You can also write a specific CHOOSE-FIELD or SEARCH-FIELD for the procedure. Your trigger can contain references to any input value specified by the user within the same procedure step. For instance, if the procedure step contains an input parameter called CST, its value will be stored in the :PROGPAR.CST variable. This is useful, for example, if a given procedure step contains an input column for a Sales Rep and another input column for a Customer, and you want the Choose list for the latter column to display only those customers that are associated with the specified sales rep.

The same restrictions that apply to form trigger names apply here as well.

To design a new trigger, use the Field Triggers form (a sub-level of Procedure Parameters).

When the parameter is a linked file, the user can specify an exact value for that database column, stipulate a query pattern for that column or access a related target form in which to retrieve records.

In the last case, the user normally arrives at a default target form. This is the form that serves as a “window” into the database table to which the column in question belongs (i.e., the table specified in the Procedure Parameters form), provided that the table and form share the same name. However, there are several ways to override this default, so that the move will be to another root form based on the same table:

  • by designating a main target form (type M in the Zoom/International column of the Form Generator form for the form in question);
  • by designating an application target form (type Z in the same column);
  • by designating a form as a target for this particular parameter (specify the name of the relevant form in the Target Form Name column of the Procedure Parameter Extension form).

The last option overrides all other target forms, and the application target overrides the main target form.

Example: Specify a target form for the parameter when there is more than one form linked to the same base table (e.g., PART and LOGPART).

The specified target form must meet two conditions:

  • It must be a root form (have no upper-level forms of its own)
  • Its base table must include the column from which the user originates.
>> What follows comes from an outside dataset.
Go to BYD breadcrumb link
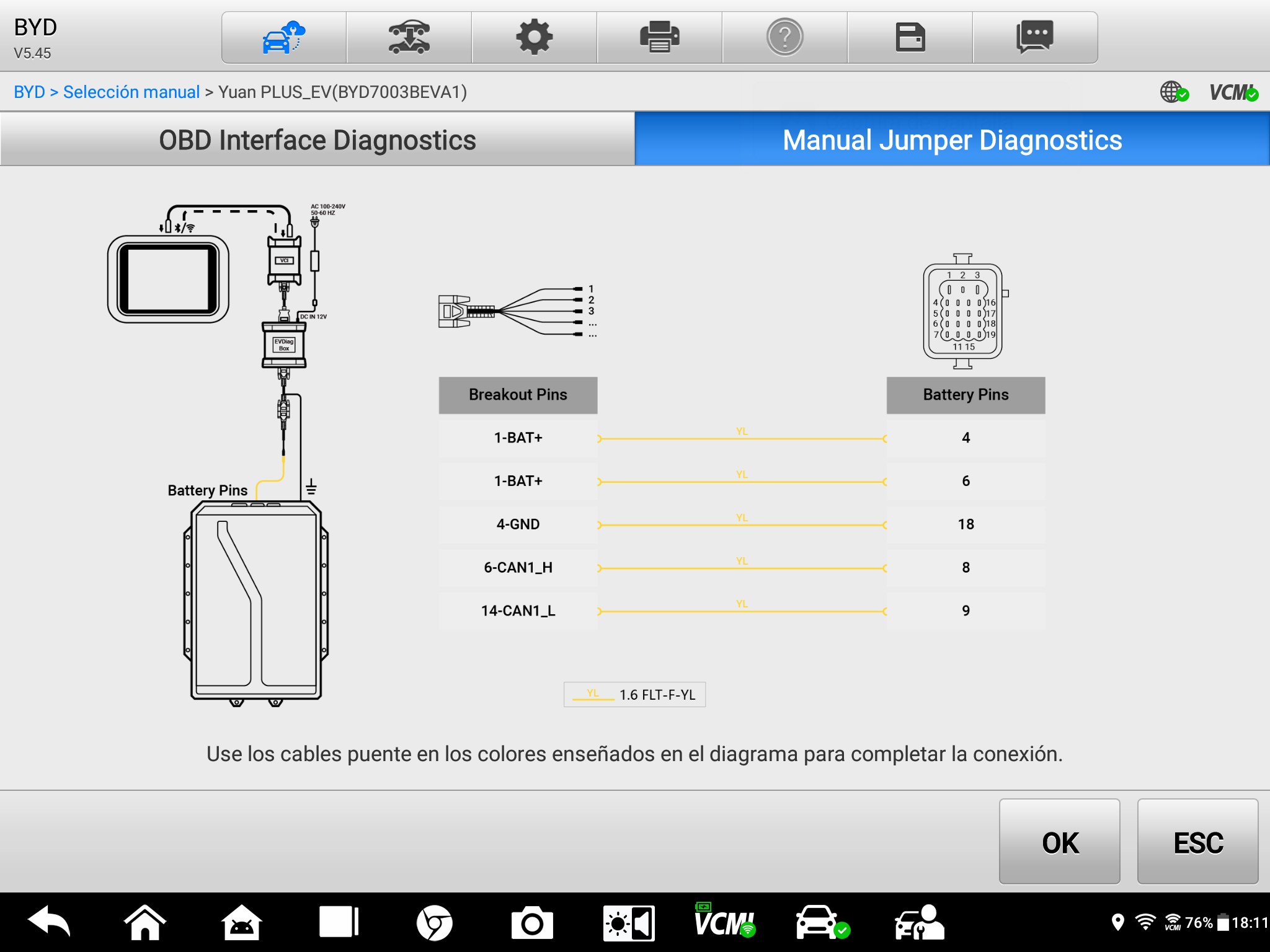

Note: To disable automatic access from a given column, specify the NULL form as the target form.

Input During Action

When a procedure is activated from within a form, input is received from the record on which the cursor rests. That is, a linked file is created, based on the form’s base table and consisting of that single record. This linked file is input to the procedure by the PAR parameter. Therefore, any procedure that is activated from a form must meet the following conditions:

  1. The PAR parameter must be in the first position of the procedure’s first step.
  2. It must be of FILE type.

If you want to receive additional input from the user, you must create an input screen (using the INPUTF command) or a menu of choices (using the CHOOSEF command).

Tip: To run the same procedure from a menu, make sure that Column Name and Table Name are also recorded.

Using a Form for Input

The content of a linked file may also be input by means of a form (procedure step of type F). This form must be the root of a form tree. It is loaded together with all the sub-level forms in its form tree. A form step is useful when you wish to allow the user to retrieve several records that will serve as input, particularly when the query is complex (entailing several conditions) or when retrieval is not through a key.

Example: See the CLOSEAIVS procedure.